UMP 2021: Naik Salah, Tidak Naik Juga Salah

Indra Buwana
Binokular
Published in
6 min readNov 3, 2020

Menteri Ketenagakerjaan, Ida Fauziyah, menerbitkan Surat Edaran Nomor M/11/HK.04/2020 tentang Penetapan Upah Minum Tahun 2021 Pada Masa Pandmi Corona Virus Disease 2019 (Covid-19). SE yang diteken langsung oleh Menaker tanggal 26 Oktober 2020 ini ditujukan kepada para gubernur seluruh Indonesia.

Latar belakangnya, pandemi Covid-19 berdampak pada perekonomian dan kemampuan perusahaan untuk membayar upah pekerja. Sehingga untuk memberikan perlindungan dan kelangsungan bekerja bagi pekerja dan kelangsungan usaha, perlu dilakukan penyesuaian terhadap upah minum pada situasi pemulihan di masa pandemi.

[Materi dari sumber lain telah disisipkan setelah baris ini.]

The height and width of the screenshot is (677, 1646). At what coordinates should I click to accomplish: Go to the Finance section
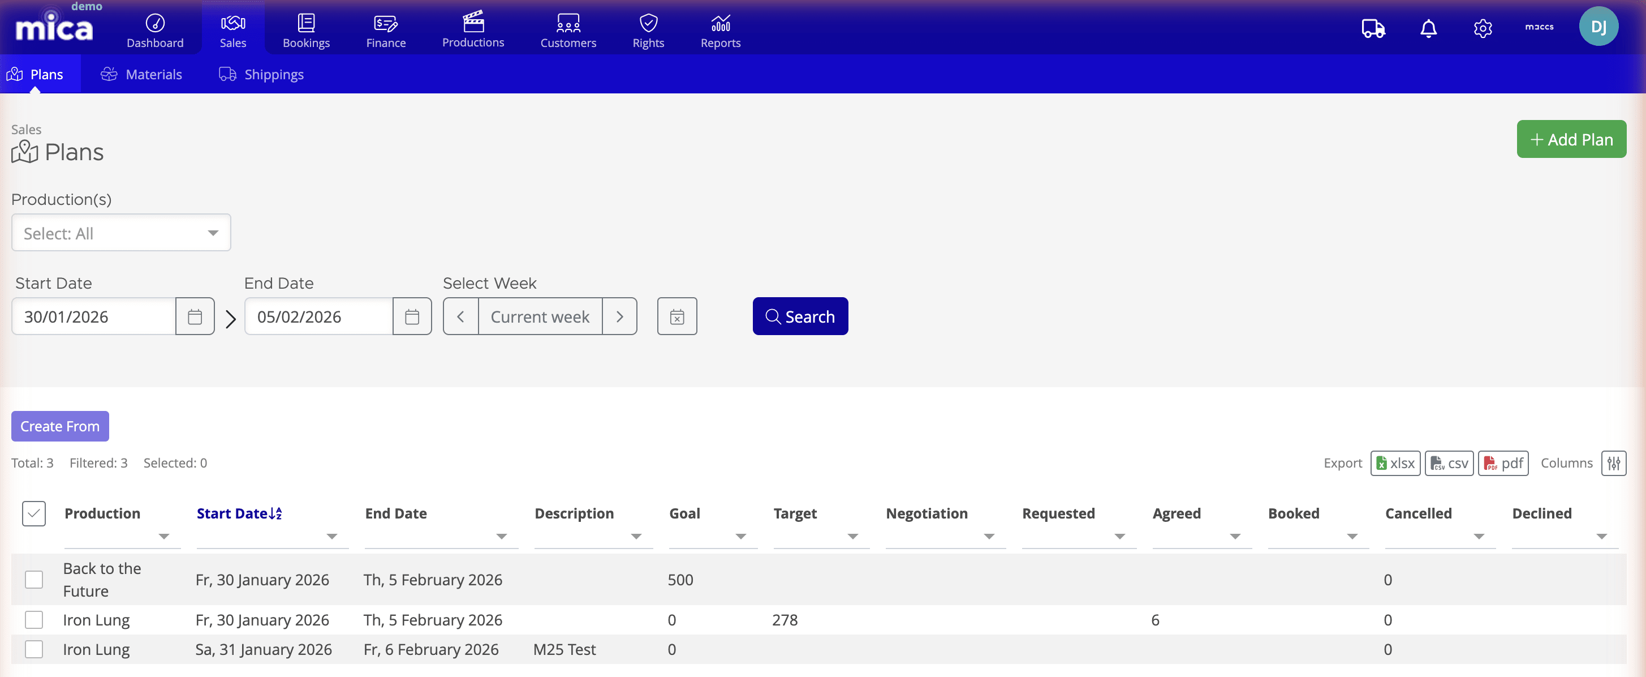[385, 29]
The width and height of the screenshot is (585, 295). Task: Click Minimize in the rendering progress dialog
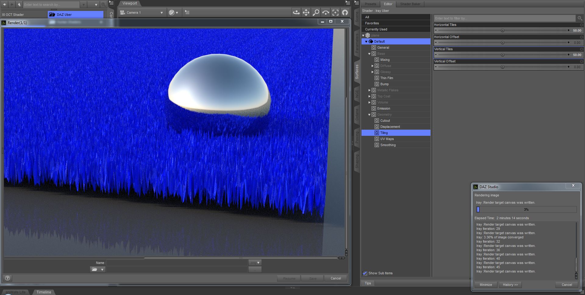click(486, 285)
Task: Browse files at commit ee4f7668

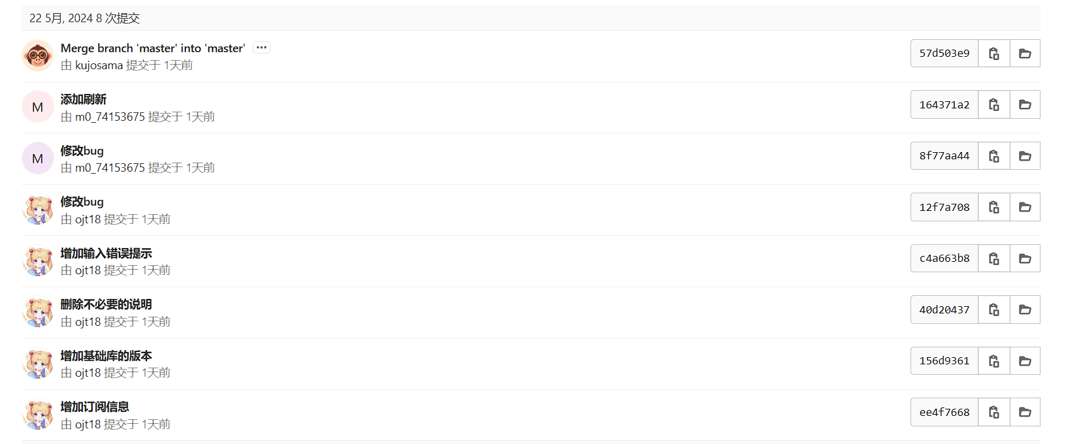Action: point(1025,412)
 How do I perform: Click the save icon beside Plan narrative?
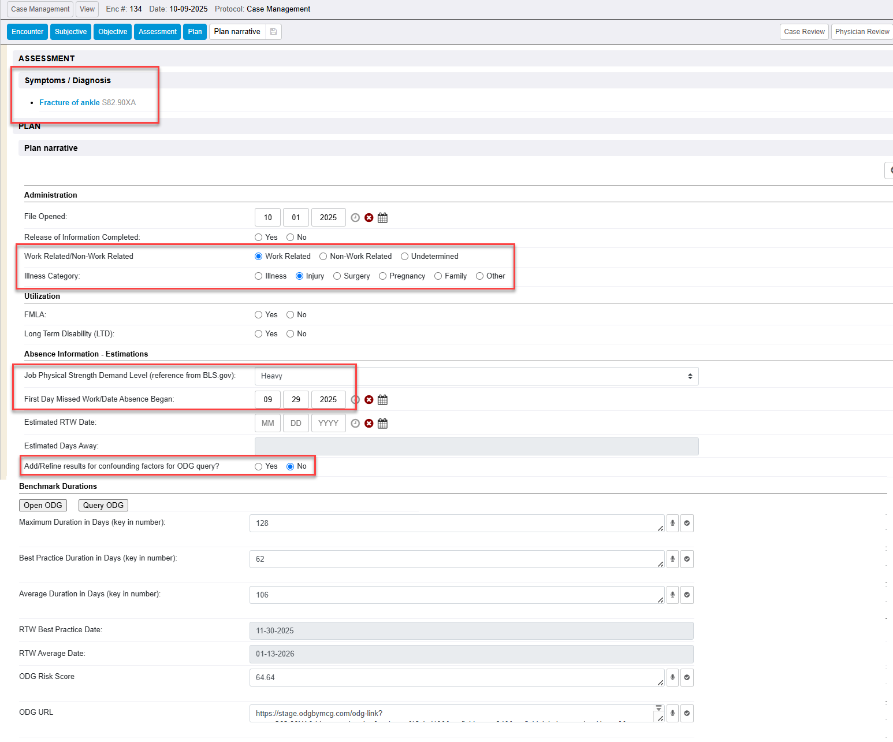[273, 32]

Dengan pertimbangan demikian, SE tersebut meminta gubernur seluruh Indonesia untuk:

1. Melakukan penyesuaian penetapan nilai Upah Minum Tahun 2021 sama dengan nilai Upah Minimum Tahun 2020;

2. Melaksanakan penetapan Upah Minum setelah Tahun 2021 sesuai ketentuan peraturan perundang-undangan;

3. Menetapkan dan mengumumkan Upah Minimum Provinsi Tahun 2021 pada tanggal 31 Oktober 2020.

Singkatnya, SE Menaker itu menghimbau para gubernur untuk tidak menaikkan Upah Minimum Provinsi (UMP) 2021 demi pemulihan ekonomi di masa pandemi.

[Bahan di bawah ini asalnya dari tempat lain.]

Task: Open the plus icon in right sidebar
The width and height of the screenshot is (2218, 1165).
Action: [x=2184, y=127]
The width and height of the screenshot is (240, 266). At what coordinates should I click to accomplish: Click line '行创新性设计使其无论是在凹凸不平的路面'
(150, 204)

Kompas dalam wawancaranya dengan Direktur Pengupahan Kementerian Ketenagakerjaan (Kemenaker), Dinar Titus Jogaswitani melaporkan sudah ada 28 provinsi yang mengikuti SE tersebut. Tidak semua provinsi menurut dengan SE tersebut. Provinsi-provinsi yang mbalelo tersebut antara lain DKI Jakarta, Jawa Tengah, Jawa Timur, DI Yogyakarta, dan Sulawesi Selatan.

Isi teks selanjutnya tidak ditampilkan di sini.